BEGIN Data to use

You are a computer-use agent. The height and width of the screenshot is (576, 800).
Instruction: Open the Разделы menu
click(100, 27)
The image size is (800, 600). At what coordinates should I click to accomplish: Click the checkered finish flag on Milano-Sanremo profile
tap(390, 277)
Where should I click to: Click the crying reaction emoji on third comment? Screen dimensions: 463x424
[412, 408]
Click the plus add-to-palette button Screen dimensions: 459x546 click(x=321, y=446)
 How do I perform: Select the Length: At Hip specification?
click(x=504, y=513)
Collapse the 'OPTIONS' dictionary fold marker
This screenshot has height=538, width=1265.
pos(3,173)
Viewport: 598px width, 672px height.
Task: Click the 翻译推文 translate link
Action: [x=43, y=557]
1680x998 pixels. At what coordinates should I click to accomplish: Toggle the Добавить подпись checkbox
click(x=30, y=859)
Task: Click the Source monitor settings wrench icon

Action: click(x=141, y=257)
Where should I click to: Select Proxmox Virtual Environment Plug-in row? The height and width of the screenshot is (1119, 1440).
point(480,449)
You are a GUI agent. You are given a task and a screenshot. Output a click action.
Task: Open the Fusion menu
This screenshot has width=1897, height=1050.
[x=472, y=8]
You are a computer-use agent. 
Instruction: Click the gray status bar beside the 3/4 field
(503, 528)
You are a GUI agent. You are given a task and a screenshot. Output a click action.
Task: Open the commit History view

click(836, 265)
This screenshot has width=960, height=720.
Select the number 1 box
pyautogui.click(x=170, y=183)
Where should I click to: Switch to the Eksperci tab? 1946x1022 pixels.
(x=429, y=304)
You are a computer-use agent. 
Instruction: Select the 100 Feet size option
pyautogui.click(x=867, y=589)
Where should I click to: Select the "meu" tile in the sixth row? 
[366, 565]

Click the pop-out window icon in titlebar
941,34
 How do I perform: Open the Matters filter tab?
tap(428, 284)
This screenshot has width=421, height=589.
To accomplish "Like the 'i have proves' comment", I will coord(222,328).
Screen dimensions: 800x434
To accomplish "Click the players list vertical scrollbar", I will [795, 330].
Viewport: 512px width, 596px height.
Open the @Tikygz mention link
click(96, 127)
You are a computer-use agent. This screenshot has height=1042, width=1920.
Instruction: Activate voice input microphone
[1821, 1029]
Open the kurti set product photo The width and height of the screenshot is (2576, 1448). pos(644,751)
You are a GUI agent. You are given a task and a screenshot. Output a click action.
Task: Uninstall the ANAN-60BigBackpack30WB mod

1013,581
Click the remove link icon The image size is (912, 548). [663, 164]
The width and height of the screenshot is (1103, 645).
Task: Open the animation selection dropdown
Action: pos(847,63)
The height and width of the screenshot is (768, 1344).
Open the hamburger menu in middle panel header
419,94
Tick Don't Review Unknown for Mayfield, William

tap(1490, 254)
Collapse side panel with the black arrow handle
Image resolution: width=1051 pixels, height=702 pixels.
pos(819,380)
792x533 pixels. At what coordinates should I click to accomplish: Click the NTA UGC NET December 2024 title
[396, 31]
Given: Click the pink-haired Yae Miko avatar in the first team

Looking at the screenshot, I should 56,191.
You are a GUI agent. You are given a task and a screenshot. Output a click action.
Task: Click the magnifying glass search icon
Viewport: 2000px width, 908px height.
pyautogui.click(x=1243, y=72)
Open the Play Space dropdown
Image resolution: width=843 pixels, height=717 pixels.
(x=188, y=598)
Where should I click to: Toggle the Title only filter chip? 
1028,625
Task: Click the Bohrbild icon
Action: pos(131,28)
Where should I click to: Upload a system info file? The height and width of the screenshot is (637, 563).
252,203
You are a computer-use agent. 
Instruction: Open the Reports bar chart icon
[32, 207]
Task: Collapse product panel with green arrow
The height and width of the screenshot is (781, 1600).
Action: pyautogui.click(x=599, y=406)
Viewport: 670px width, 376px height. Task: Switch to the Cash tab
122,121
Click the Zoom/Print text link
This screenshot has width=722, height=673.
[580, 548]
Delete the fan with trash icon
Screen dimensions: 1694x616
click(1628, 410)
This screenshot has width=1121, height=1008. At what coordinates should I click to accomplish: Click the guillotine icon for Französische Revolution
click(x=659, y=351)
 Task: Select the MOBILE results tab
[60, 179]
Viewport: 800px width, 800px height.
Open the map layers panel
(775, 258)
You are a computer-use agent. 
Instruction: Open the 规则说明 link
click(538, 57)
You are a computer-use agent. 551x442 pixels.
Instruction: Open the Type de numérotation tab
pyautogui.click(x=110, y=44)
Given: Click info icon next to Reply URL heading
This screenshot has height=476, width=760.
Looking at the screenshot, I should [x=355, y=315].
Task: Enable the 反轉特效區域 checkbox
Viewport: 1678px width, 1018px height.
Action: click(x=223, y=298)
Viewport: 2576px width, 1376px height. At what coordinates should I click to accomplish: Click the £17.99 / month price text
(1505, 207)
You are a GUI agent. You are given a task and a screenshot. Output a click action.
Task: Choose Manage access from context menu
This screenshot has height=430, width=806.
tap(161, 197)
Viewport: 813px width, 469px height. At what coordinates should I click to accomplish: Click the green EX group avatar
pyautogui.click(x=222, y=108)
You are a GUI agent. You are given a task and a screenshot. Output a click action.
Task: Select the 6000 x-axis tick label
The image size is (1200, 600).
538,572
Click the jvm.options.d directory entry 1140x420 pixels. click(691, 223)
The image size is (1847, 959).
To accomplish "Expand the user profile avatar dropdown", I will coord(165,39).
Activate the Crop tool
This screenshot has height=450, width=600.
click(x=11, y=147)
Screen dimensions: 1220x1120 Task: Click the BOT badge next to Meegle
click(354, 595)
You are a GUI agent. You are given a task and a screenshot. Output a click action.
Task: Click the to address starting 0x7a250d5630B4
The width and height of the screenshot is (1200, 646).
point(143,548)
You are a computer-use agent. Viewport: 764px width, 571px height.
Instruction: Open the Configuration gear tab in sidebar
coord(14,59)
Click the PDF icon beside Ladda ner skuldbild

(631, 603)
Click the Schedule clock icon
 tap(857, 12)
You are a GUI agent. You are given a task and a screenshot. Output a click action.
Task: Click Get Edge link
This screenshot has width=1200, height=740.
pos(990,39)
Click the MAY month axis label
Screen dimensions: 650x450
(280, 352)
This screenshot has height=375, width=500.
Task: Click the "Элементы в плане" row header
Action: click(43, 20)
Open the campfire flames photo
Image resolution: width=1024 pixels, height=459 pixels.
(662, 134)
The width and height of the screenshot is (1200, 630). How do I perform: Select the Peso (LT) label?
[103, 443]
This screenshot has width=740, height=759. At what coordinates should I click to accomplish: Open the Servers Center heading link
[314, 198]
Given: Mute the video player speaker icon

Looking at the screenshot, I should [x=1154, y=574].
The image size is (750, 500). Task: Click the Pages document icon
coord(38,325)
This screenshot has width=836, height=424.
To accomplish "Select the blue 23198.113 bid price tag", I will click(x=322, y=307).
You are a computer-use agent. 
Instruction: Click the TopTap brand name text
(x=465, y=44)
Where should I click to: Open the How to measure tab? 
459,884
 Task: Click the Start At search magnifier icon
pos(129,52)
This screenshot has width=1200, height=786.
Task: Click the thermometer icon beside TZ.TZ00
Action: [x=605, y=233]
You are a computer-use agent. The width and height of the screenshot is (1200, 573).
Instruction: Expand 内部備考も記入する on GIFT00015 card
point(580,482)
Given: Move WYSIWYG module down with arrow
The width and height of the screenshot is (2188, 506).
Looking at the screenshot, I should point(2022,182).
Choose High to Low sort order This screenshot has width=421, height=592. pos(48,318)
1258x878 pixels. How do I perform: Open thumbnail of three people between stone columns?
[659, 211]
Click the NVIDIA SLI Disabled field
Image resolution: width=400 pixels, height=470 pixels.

END Data to use

Problem to work on
Exact copies of all the records are to be printed.

Output
You are a computer-use agent. The height and width of the screenshot is (576, 800).
Instruction: Open the Разделы menu
click(100, 27)
The image size is (800, 600). At what coordinates should I click to accomplish: Click the checkered finish flag on Milano-Sanremo profile
tap(390, 277)
Where should I click to: Click the crying reaction emoji on third comment? Screen dimensions: 463x424
[412, 408]
Click the plus add-to-palette button Screen dimensions: 459x546 click(x=321, y=446)
 How do I perform: Select the Length: At Hip specification?
click(x=504, y=513)
Collapse the 'OPTIONS' dictionary fold marker
This screenshot has height=538, width=1265.
pos(3,173)
Viewport: 598px width, 672px height.
Task: Click the 翻译推文 translate link
Action: [x=43, y=557]
1680x998 pixels. At what coordinates should I click to accomplish: Toggle the Добавить подпись checkbox
click(x=30, y=859)
Task: Click the Source monitor settings wrench icon

Action: click(x=141, y=257)
Where should I click to: Select Proxmox Virtual Environment Plug-in row? The height and width of the screenshot is (1119, 1440).
point(480,449)
You are a GUI agent. You are given a task and a screenshot. Output a click action.
Task: Open the Fusion menu
This screenshot has width=1897, height=1050.
[x=472, y=8]
You are a computer-use agent. 
Instruction: Click the gray status bar beside the 3/4 field
(503, 528)
You are a GUI agent. You are given a task and a screenshot. Output a click action.
Task: Open the commit History view

click(836, 265)
This screenshot has width=960, height=720.
Select the number 1 box
pyautogui.click(x=170, y=183)
Where should I click to: Switch to the Eksperci tab? 1946x1022 pixels.
(x=429, y=304)
You are a computer-use agent. 
Instruction: Select the 100 Feet size option
pyautogui.click(x=867, y=589)
Where should I click to: Select the "meu" tile in the sixth row? 
[366, 565]

Click the pop-out window icon in titlebar
941,34
 How do I perform: Open the Matters filter tab?
tap(428, 284)
This screenshot has width=421, height=589.
To accomplish "Like the 'i have proves' comment", I will coord(222,328).
Screen dimensions: 800x434
To accomplish "Click the players list vertical scrollbar", I will [795, 330].
Viewport: 512px width, 596px height.
Open the @Tikygz mention link
click(96, 127)
You are a computer-use agent. This screenshot has height=1042, width=1920.
Instruction: Activate voice input microphone
[1821, 1029]
Open the kurti set product photo The width and height of the screenshot is (2576, 1448). pos(644,751)
You are a GUI agent. You are given a task and a screenshot. Output a click action.
Task: Uninstall the ANAN-60BigBackpack30WB mod

1013,581
Click the remove link icon The image size is (912, 548). [663, 164]
The width and height of the screenshot is (1103, 645).
Task: Open the animation selection dropdown
Action: pos(847,63)
The height and width of the screenshot is (768, 1344).
Open the hamburger menu in middle panel header
419,94
Tick Don't Review Unknown for Mayfield, William

tap(1490, 254)
Collapse side panel with the black arrow handle
Image resolution: width=1051 pixels, height=702 pixels.
pos(819,380)
792x533 pixels. At what coordinates should I click to accomplish: Click the NTA UGC NET December 2024 title
[396, 31]
Given: Click the pink-haired Yae Miko avatar in the first team

Looking at the screenshot, I should 56,191.
You are a GUI agent. You are given a task and a screenshot. Output a click action.
Task: Click the magnifying glass search icon
Viewport: 2000px width, 908px height.
pyautogui.click(x=1243, y=72)
Open the Play Space dropdown
Image resolution: width=843 pixels, height=717 pixels.
(x=188, y=598)
Where should I click to: Toggle the Title only filter chip? 
1028,625
Task: Click the Bohrbild icon
Action: pos(131,28)
Where should I click to: Upload a system info file? The height and width of the screenshot is (637, 563).
252,203
You are a computer-use agent. 
Instruction: Open the Reports bar chart icon
[32, 207]
Task: Collapse product panel with green arrow
The height and width of the screenshot is (781, 1600).
Action: pyautogui.click(x=599, y=406)
Viewport: 670px width, 376px height. Task: Switch to the Cash tab
122,121
Click the Zoom/Print text link
This screenshot has width=722, height=673.
[580, 548]
Delete the fan with trash icon
Screen dimensions: 1694x616
click(1628, 410)
This screenshot has width=1121, height=1008. At what coordinates should I click to accomplish: Click the guillotine icon for Französische Revolution
click(x=659, y=351)
 Task: Select the MOBILE results tab
[60, 179]
Viewport: 800px width, 800px height.
Open the map layers panel
(775, 258)
You are a computer-use agent. 
Instruction: Open the 规则说明 link
click(538, 57)
You are a computer-use agent. 551x442 pixels.
Instruction: Open the Type de numérotation tab
pyautogui.click(x=110, y=44)
Given: Click info icon next to Reply URL heading
This screenshot has height=476, width=760.
Looking at the screenshot, I should [x=355, y=315].
Task: Enable the 反轉特效區域 checkbox
Viewport: 1678px width, 1018px height.
Action: click(x=223, y=298)
Viewport: 2576px width, 1376px height. At what coordinates should I click to accomplish: Click the £17.99 / month price text
(1505, 207)
You are a GUI agent. You are given a task and a screenshot. Output a click action.
Task: Choose Manage access from context menu
This screenshot has height=430, width=806.
tap(161, 197)
Viewport: 813px width, 469px height. At what coordinates should I click to accomplish: Click the green EX group avatar
pyautogui.click(x=222, y=108)
You are a GUI agent. You are given a task and a screenshot. Output a click action.
Task: Select the 6000 x-axis tick label
The image size is (1200, 600).
538,572
Click the jvm.options.d directory entry 1140x420 pixels. click(691, 223)
The image size is (1847, 959).
To accomplish "Expand the user profile avatar dropdown", I will coord(165,39).
Activate the Crop tool
This screenshot has height=450, width=600.
click(x=11, y=147)
Screen dimensions: 1220x1120 Task: Click the BOT badge next to Meegle
click(354, 595)
You are a GUI agent. You are given a task and a screenshot. Output a click action.
Task: Click the to address starting 0x7a250d5630B4
The width and height of the screenshot is (1200, 646).
point(143,548)
You are a computer-use agent. Viewport: 764px width, 571px height.
Instruction: Open the Configuration gear tab in sidebar
coord(14,59)
Click the PDF icon beside Ladda ner skuldbild

(631, 603)
Click the Schedule clock icon
 tap(857, 12)
You are a GUI agent. You are given a task and a screenshot. Output a click action.
Task: Click Get Edge link
This screenshot has width=1200, height=740.
pos(990,39)
Click the MAY month axis label
Screen dimensions: 650x450
(280, 352)
This screenshot has height=375, width=500.
Task: Click the "Элементы в плане" row header
Action: click(43, 20)
Open the campfire flames photo
Image resolution: width=1024 pixels, height=459 pixels.
(662, 134)
The width and height of the screenshot is (1200, 630). How do I perform: Select the Peso (LT) label?
[103, 443]
This screenshot has width=740, height=759. At what coordinates should I click to accomplish: Open the Servers Center heading link
[314, 198]
Given: Mute the video player speaker icon

Looking at the screenshot, I should [x=1154, y=574].
The image size is (750, 500). Task: Click the Pages document icon
coord(38,325)
This screenshot has width=836, height=424.
To accomplish "Select the blue 23198.113 bid price tag", I will click(x=322, y=307).
You are a computer-use agent. 
Instruction: Click the TopTap brand name text
(x=465, y=44)
Where should I click to: Open the How to measure tab? 
459,884
 Task: Click the Start At search magnifier icon
pos(129,52)
This screenshot has width=1200, height=786.
Task: Click the thermometer icon beside TZ.TZ00
Action: [x=605, y=233]
You are a computer-use agent. The width and height of the screenshot is (1200, 573).
Instruction: Expand 内部備考も記入する on GIFT00015 card
point(580,482)
Given: Move WYSIWYG module down with arrow
The width and height of the screenshot is (2188, 506).
Looking at the screenshot, I should point(2022,182).
Choose High to Low sort order This screenshot has width=421, height=592. pos(48,318)
1258x878 pixels. How do I perform: Open thumbnail of three people between stone columns?
[659, 211]
Click the NVIDIA SLI Disabled field
Image resolution: width=400 pixels, height=470 pixels.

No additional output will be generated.